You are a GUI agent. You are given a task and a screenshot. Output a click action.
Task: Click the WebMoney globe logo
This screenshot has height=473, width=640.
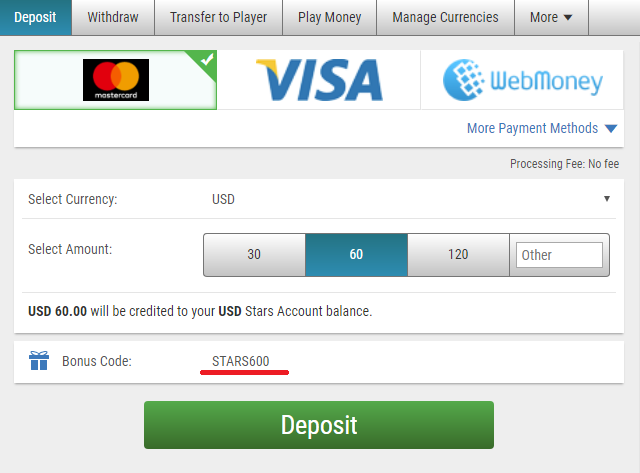point(464,80)
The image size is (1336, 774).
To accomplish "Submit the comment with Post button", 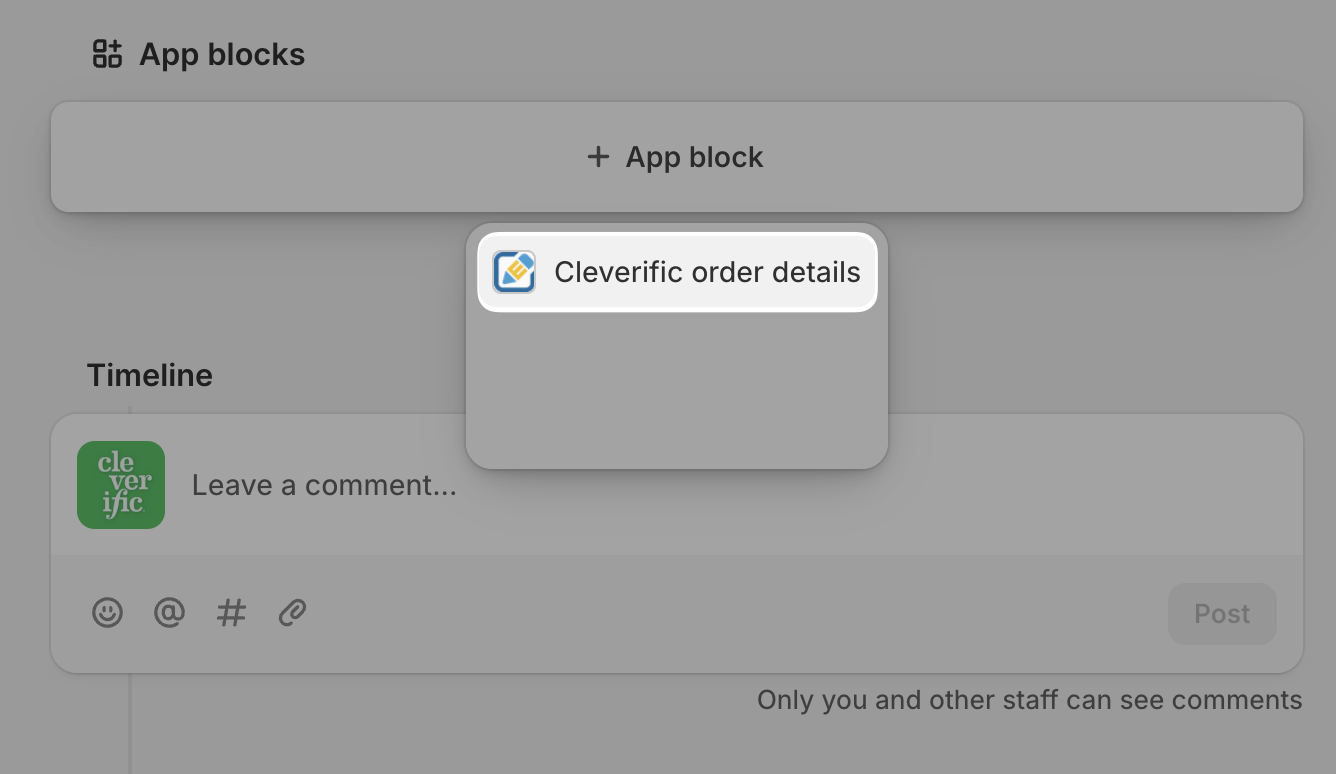I will [1222, 614].
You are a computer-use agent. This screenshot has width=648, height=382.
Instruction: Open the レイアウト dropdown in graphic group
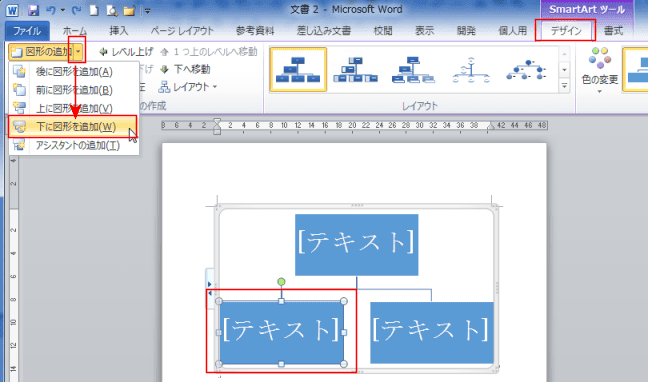coord(188,87)
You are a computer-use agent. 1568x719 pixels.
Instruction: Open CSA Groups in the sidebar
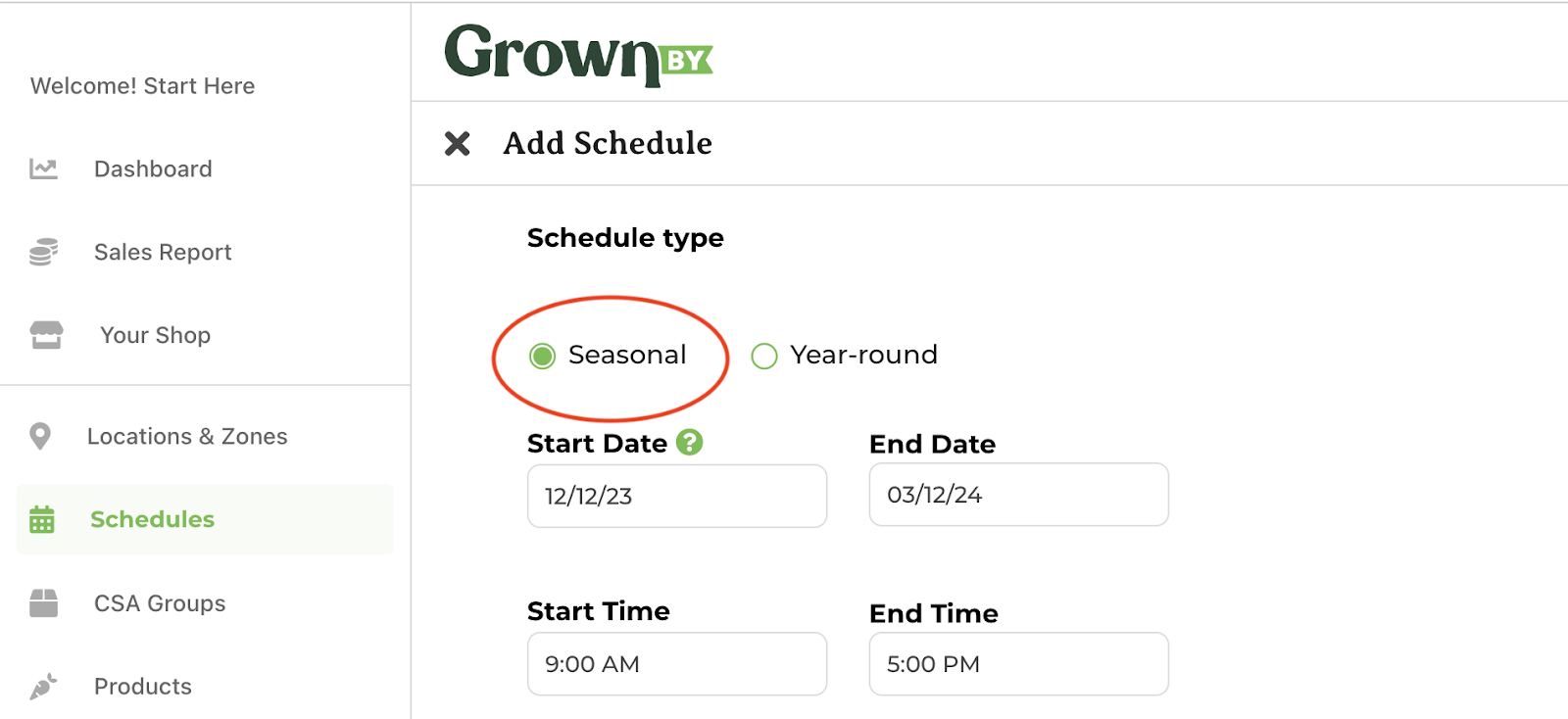160,603
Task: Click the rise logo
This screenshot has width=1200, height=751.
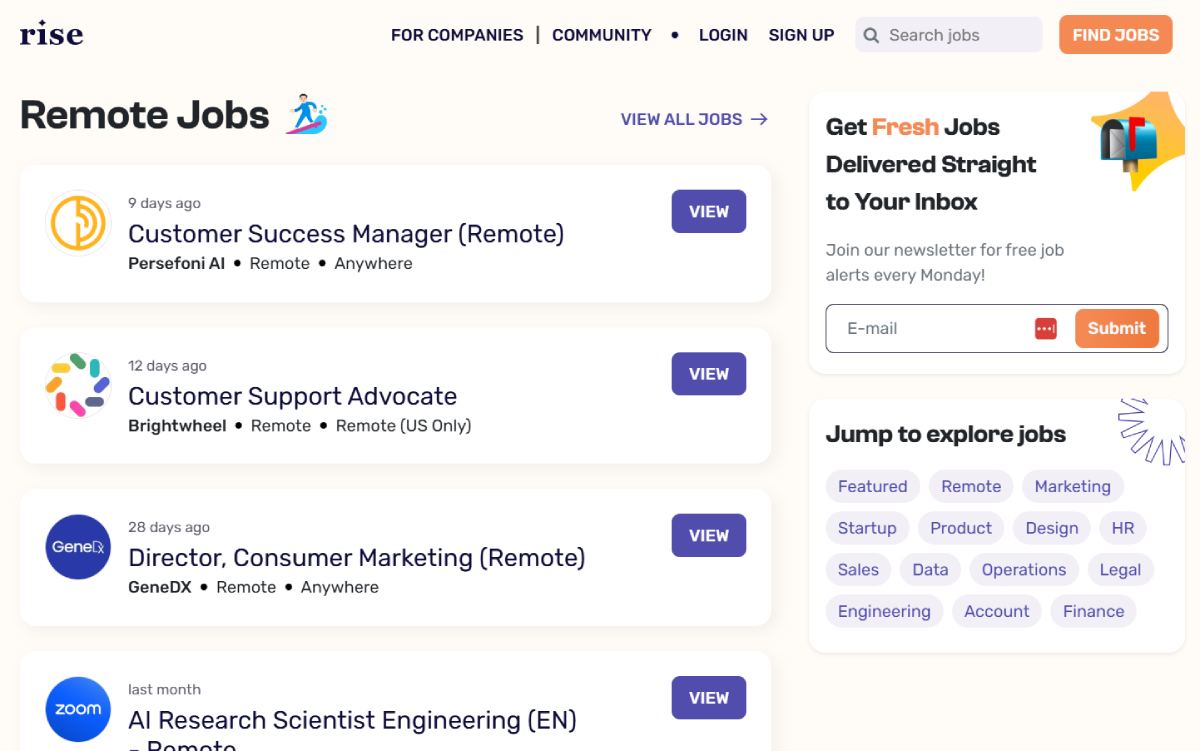Action: tap(51, 34)
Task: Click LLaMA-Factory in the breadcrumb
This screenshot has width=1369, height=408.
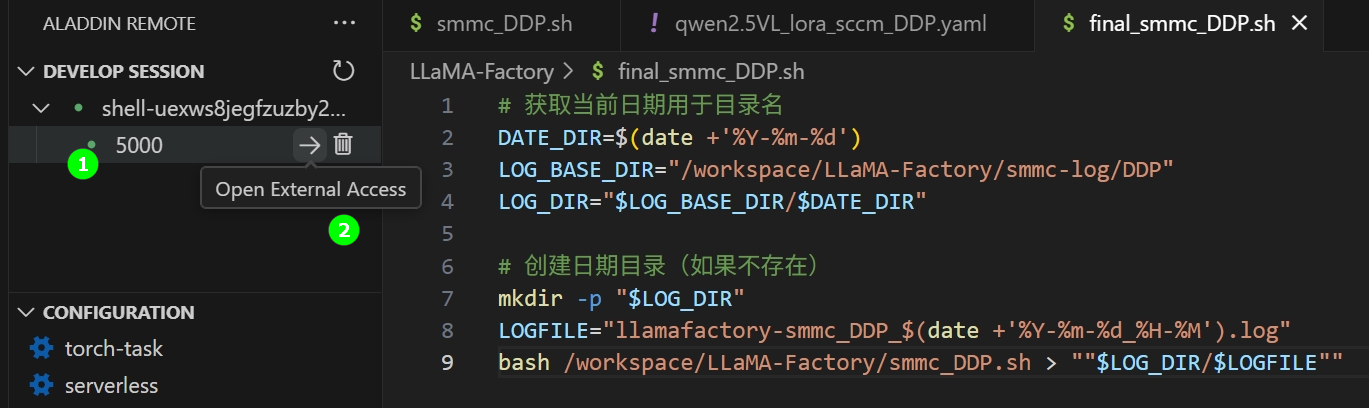Action: point(481,71)
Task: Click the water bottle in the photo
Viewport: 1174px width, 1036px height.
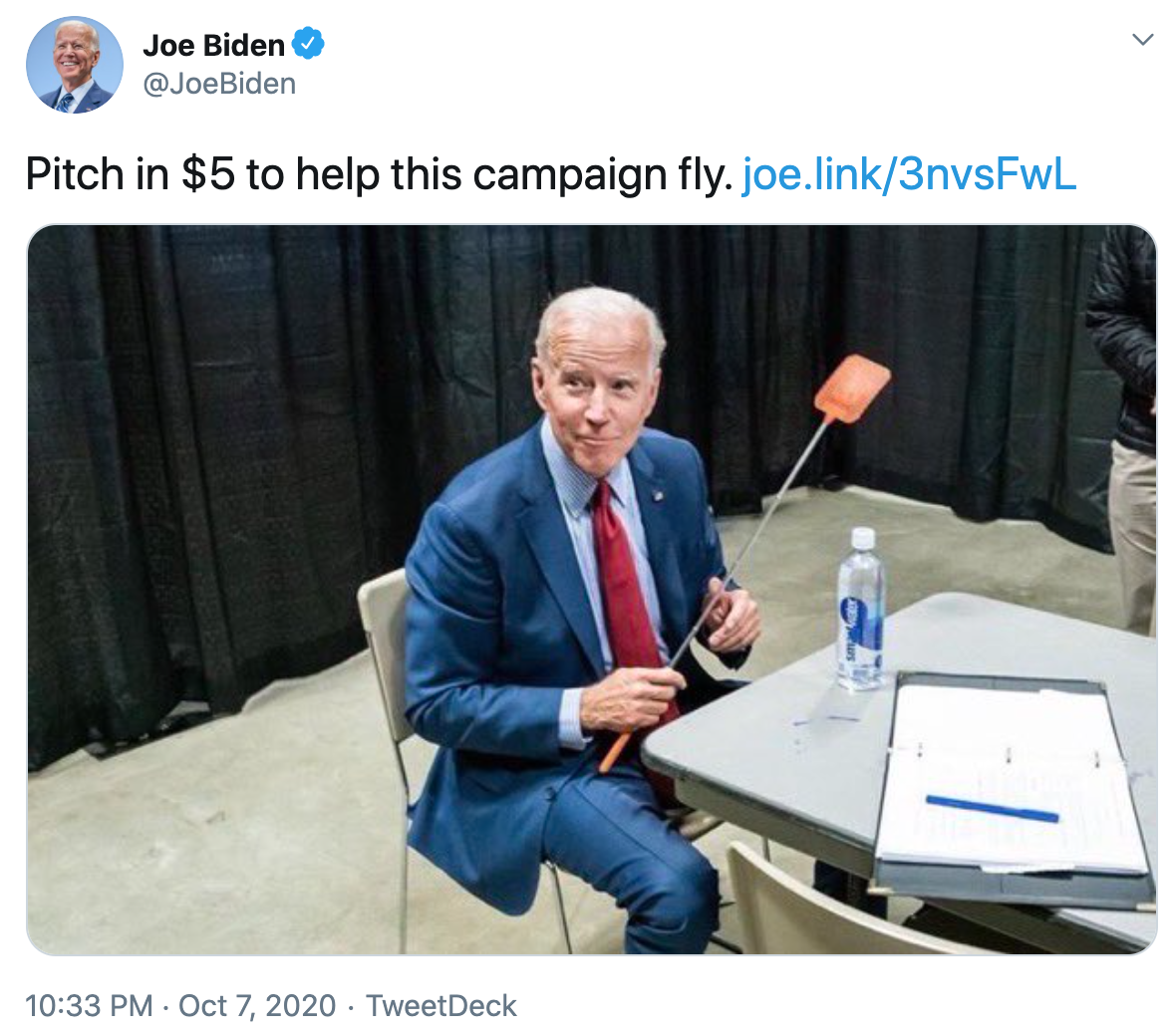Action: pos(861,610)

---

## Problem requirements:
Which lines run from the one containing "Instruction: Open the" to the end of the data above? Set down those lines exactly, and only those, without any pictures.

## Problem solution:
Instruction: Open the レイアウト dropdown in graphic group
coord(188,87)
You are a computer-use agent. 1568x719 pixels.
Instruction: Open CSA Groups in the sidebar
160,603
Task: Click the rise logo
This screenshot has width=1200, height=751.
Action: tap(51, 34)
Task: Click LLaMA-Factory in the breadcrumb
This screenshot has width=1369, height=408.
Action: point(481,71)
Task: Click the water bottle in the photo
Viewport: 1174px width, 1036px height.
Action: pos(861,610)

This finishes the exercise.